Hyponatremia is a common electrolyte disorder and is associated with multiple comorbidities. Management strategies are varied and etiology-dependent. The use of tolvaptan, a vasopressin antagonist, outside of clinical trials has not been well characterized.

Objectives:

To quantify tolvaptan compliance with institutional guidelines and make recommendations concerning reasonable expectations for its role in hyponatremia management.

Methods:

This was a retrospective observational study in a 125-bed community hospital. Patients admitted in 2013 who received at least one dose of tolvaptan were included.

Results:

Thirty-seven patient encounters were evaluated. Tolvaptan was prescribed with 83.7% adherence to the institutional order set. Mean age was 71 ± 16.4 years with 20 (54%) females. Hyponatremia was a contributory cause of admission in 15 (40.5%) patients and offending medications were discontinued in 7 (19%). Causes of hyponatremia included syndrome of inappropriate antidiuretic hormone (SIADH), heart failure, and cirrhosis in 78.3%, 8.2%, and 13.5% of participants, respectively. Management included fluid restriction in 19 (51%) and furosemide in 5 (13.5%), with tolvaptan administration on average 3.2 days after admission. Most patients (78.4%) required ≤2 doses. Sodium concentration was elevated 8 mEq/L by the end of hospitalization. Discharge to palliative care or death occurred in 8 (21.6%).
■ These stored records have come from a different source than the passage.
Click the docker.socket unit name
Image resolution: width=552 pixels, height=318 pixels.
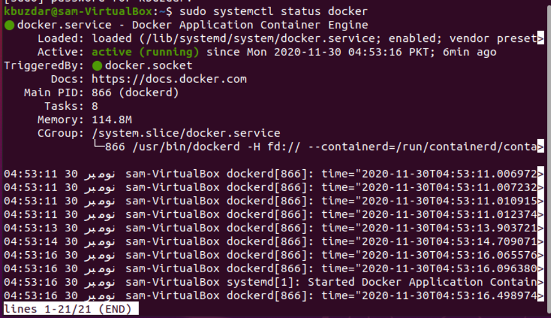(149, 66)
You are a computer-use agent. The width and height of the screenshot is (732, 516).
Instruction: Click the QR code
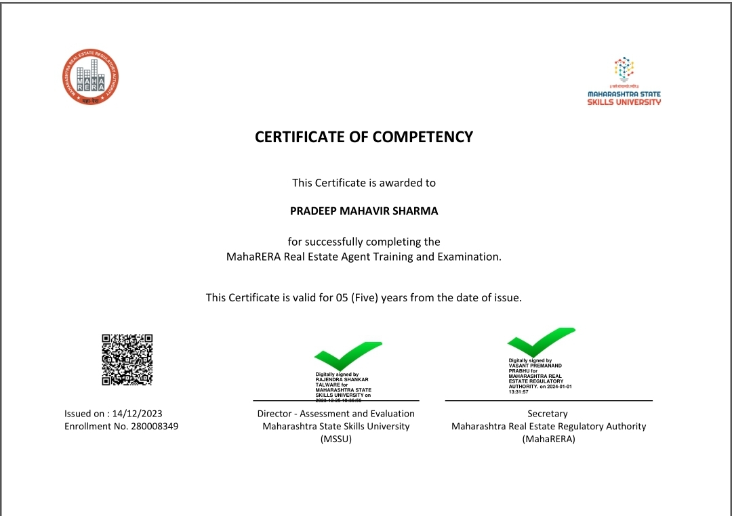tap(127, 360)
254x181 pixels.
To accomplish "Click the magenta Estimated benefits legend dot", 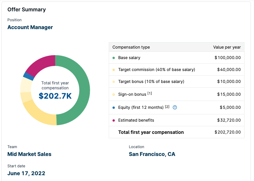I will point(114,120).
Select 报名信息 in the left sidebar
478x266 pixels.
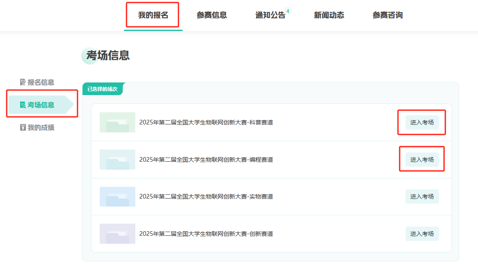coord(41,83)
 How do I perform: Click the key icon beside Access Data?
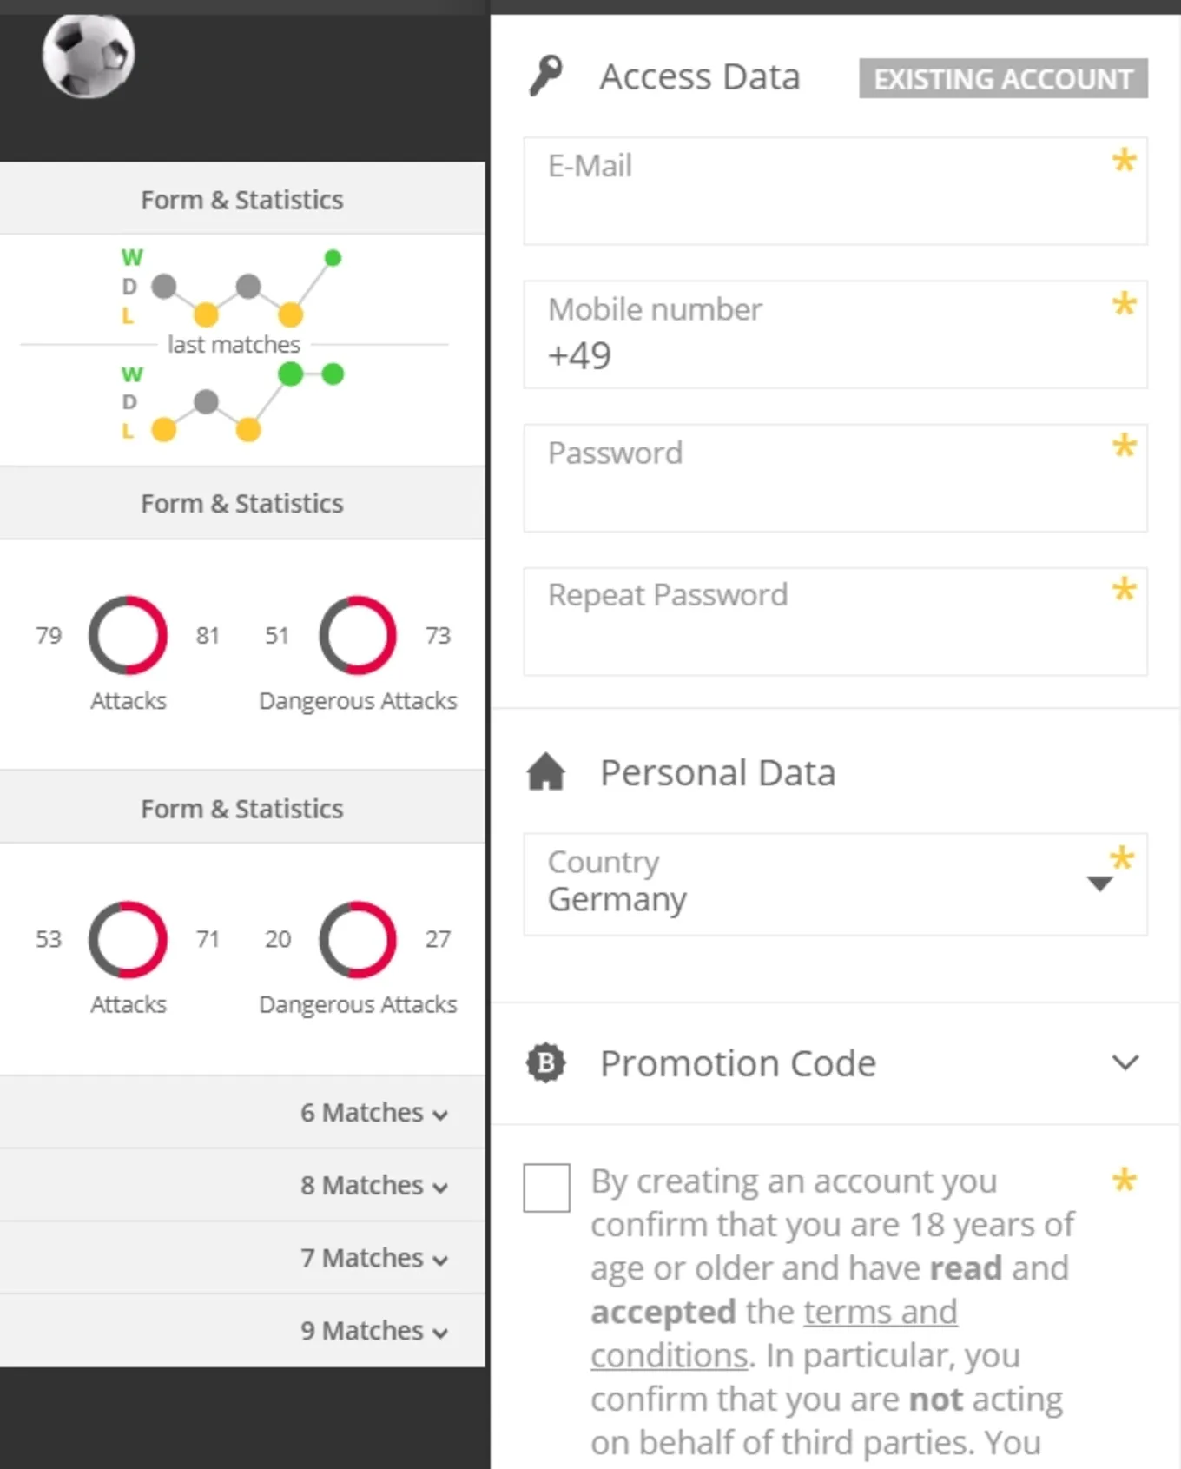coord(546,76)
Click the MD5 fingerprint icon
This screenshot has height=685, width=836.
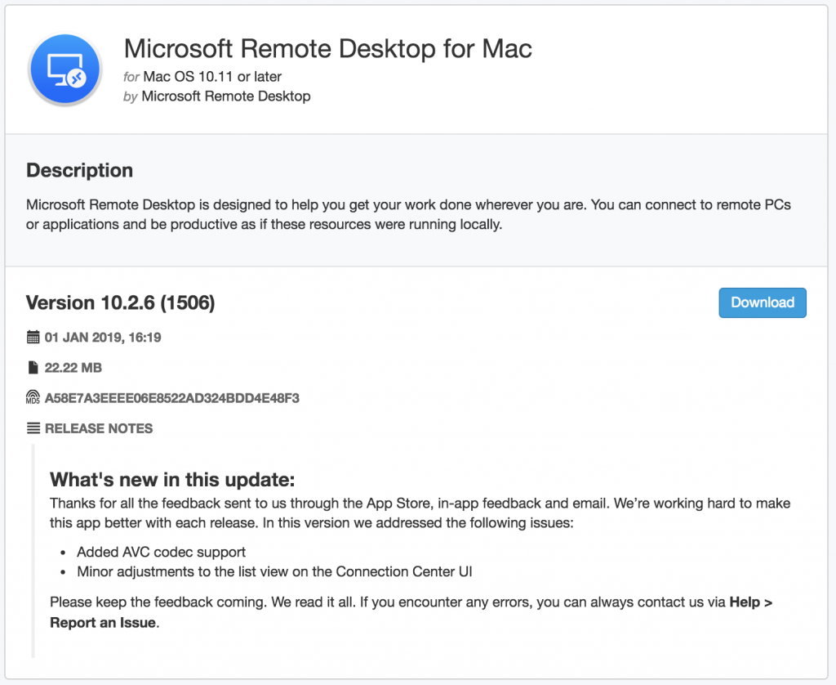coord(33,397)
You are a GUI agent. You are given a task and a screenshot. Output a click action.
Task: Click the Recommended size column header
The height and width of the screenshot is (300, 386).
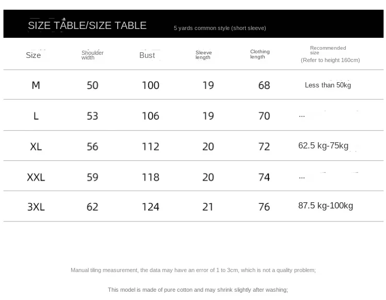tap(329, 54)

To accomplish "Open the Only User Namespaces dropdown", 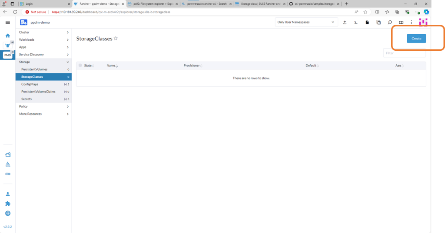I will click(x=306, y=22).
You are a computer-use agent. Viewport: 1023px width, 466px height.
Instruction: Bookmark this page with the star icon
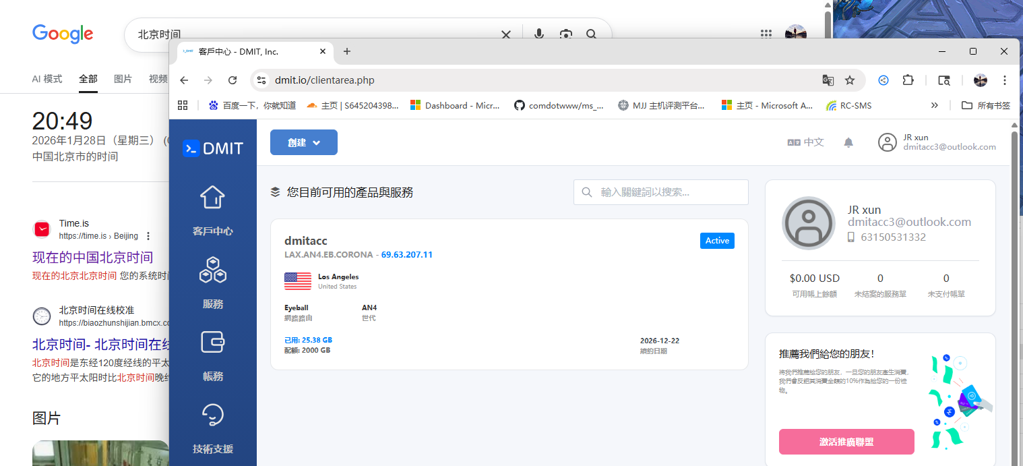pyautogui.click(x=850, y=80)
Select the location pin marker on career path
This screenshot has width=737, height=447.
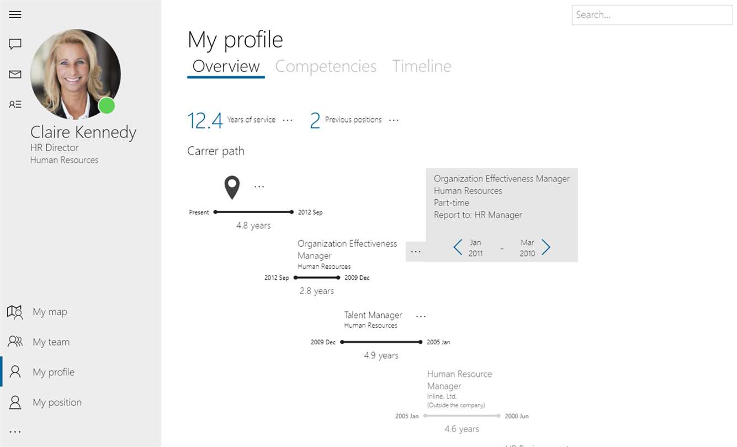click(232, 188)
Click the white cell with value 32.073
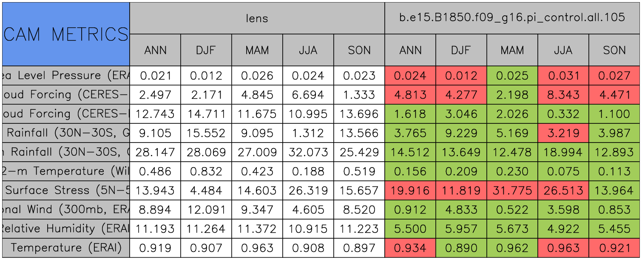642x260 pixels. point(308,152)
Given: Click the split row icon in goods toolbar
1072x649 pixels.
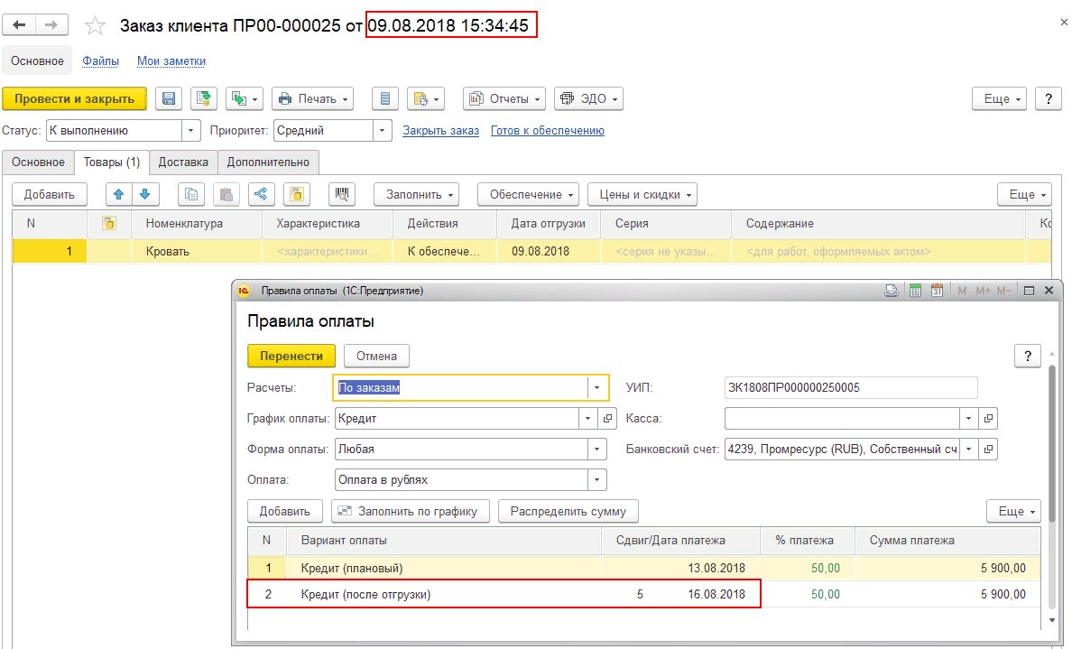Looking at the screenshot, I should [x=261, y=194].
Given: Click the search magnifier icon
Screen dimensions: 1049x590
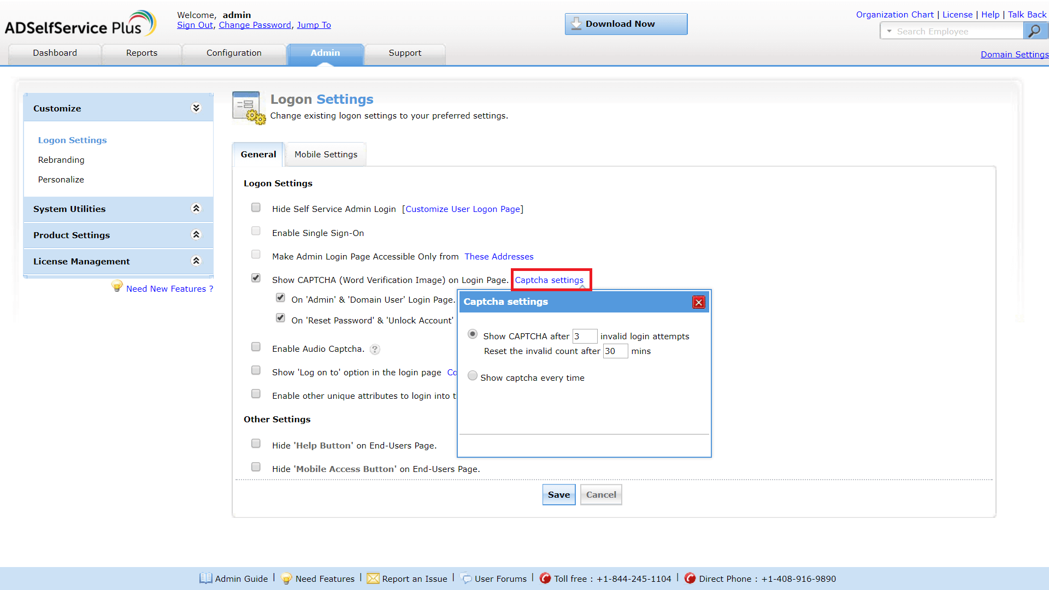Looking at the screenshot, I should click(x=1034, y=31).
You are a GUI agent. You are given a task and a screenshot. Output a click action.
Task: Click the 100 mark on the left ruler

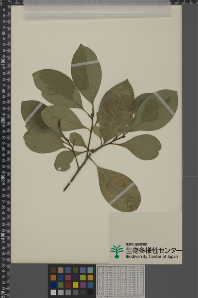point(3,62)
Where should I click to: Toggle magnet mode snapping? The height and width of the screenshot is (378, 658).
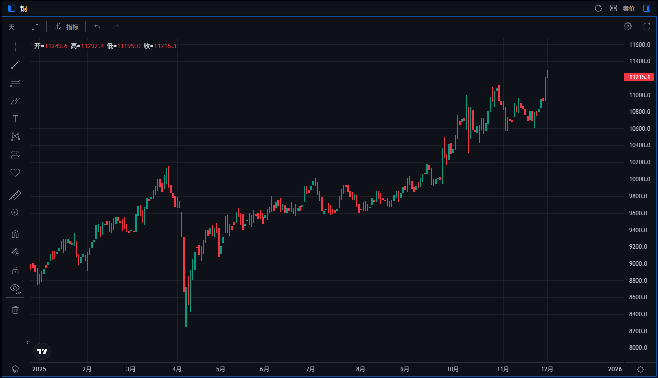click(x=15, y=234)

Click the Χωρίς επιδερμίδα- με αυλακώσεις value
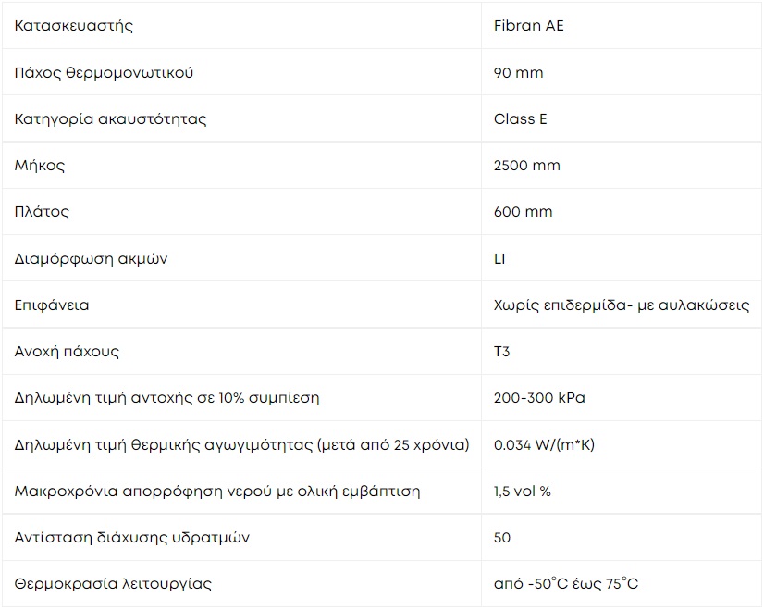click(622, 305)
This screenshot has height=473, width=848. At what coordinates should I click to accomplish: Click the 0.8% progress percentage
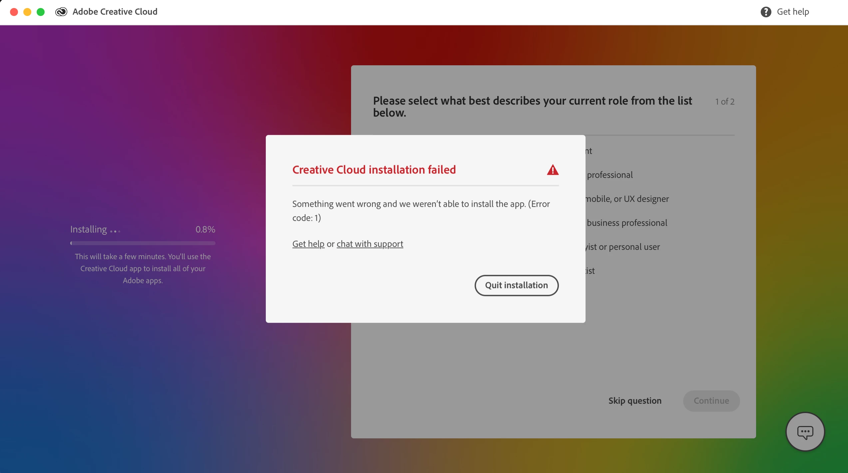click(205, 230)
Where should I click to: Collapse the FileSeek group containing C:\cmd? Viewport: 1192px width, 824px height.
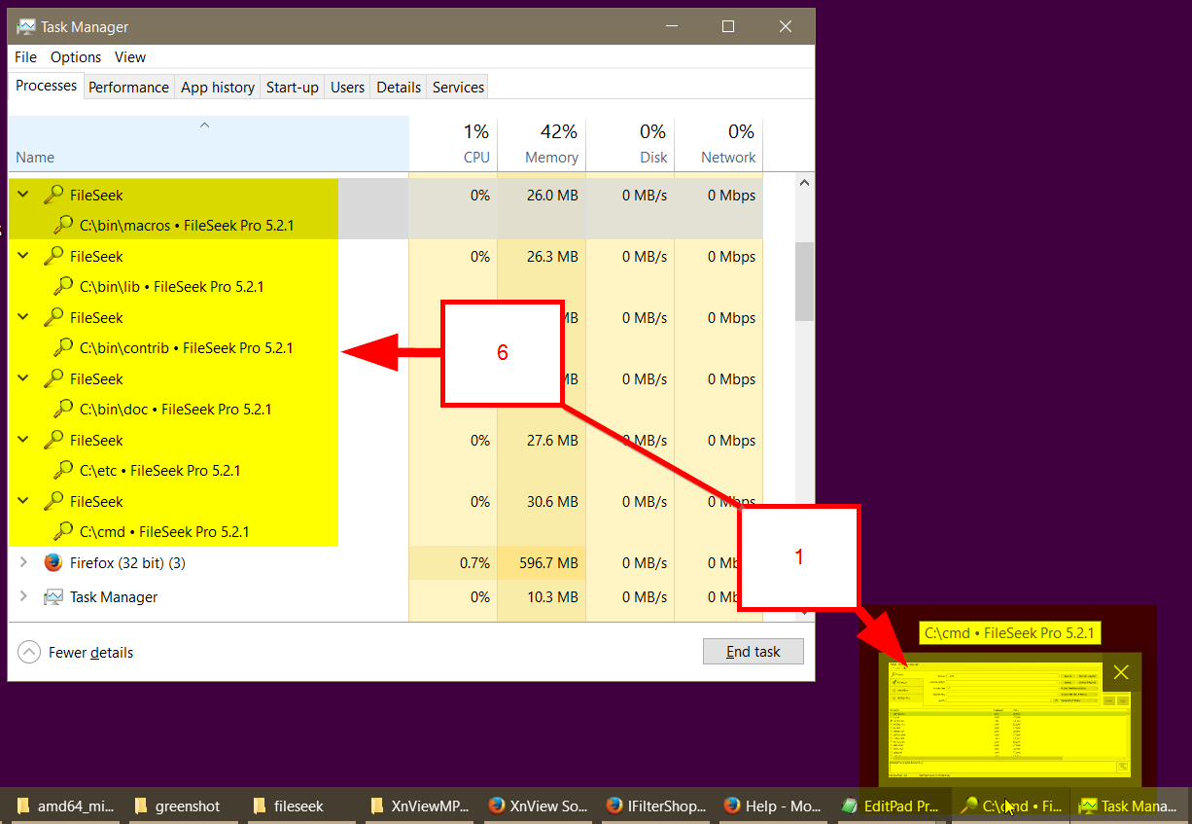23,502
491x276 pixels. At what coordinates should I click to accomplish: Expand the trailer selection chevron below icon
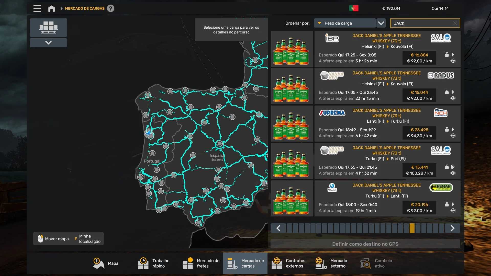[48, 43]
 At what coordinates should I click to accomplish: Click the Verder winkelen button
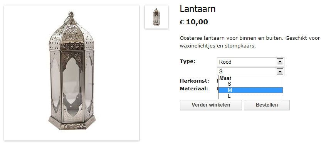(x=211, y=105)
Postdischarge review revealed 3 (8%) maintained sodium concentration ≥130 mEq/dL.

Conclusion:

Tolvaptan was initiated after other interventions and with limited duration per institutional guidelines. This cohort had complicating underlying chronic diseases. These results will be used to refine recommendations with pharmacist input for risk/benefit stratification based on reasonable expectations.